WORK REQUEST >> When a line in the entries below contains the word "label", copy that line.

*** DATA TO EXAMINE

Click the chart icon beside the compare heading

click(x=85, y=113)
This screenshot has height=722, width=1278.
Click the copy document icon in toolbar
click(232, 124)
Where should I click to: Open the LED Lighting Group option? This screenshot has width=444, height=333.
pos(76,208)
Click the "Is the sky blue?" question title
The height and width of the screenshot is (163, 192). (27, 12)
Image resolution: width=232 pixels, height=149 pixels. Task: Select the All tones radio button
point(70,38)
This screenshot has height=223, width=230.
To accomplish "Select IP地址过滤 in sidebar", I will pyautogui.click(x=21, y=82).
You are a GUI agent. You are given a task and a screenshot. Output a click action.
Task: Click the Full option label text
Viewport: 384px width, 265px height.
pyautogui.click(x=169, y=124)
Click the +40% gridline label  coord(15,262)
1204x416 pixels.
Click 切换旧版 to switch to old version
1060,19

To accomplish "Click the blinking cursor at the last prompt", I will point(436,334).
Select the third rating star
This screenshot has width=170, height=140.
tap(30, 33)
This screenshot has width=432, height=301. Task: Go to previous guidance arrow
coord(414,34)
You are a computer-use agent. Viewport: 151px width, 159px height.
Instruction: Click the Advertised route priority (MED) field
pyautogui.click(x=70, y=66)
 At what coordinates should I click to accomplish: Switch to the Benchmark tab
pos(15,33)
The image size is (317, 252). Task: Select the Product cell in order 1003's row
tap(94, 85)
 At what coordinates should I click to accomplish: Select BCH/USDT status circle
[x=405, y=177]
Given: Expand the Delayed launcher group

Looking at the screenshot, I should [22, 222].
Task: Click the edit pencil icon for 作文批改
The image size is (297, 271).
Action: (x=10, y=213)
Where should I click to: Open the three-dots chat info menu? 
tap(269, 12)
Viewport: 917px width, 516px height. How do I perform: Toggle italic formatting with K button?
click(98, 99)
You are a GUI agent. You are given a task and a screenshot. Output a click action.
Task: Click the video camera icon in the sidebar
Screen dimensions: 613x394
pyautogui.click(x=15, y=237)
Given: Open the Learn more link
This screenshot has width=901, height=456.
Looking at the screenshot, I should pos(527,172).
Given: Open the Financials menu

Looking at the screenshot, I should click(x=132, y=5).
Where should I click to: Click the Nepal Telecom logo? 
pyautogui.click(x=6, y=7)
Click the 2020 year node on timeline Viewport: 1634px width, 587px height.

******

ANSWER BELOW >>
Task: Click the Full option label text
Click the +40% gridline label  coord(15,262)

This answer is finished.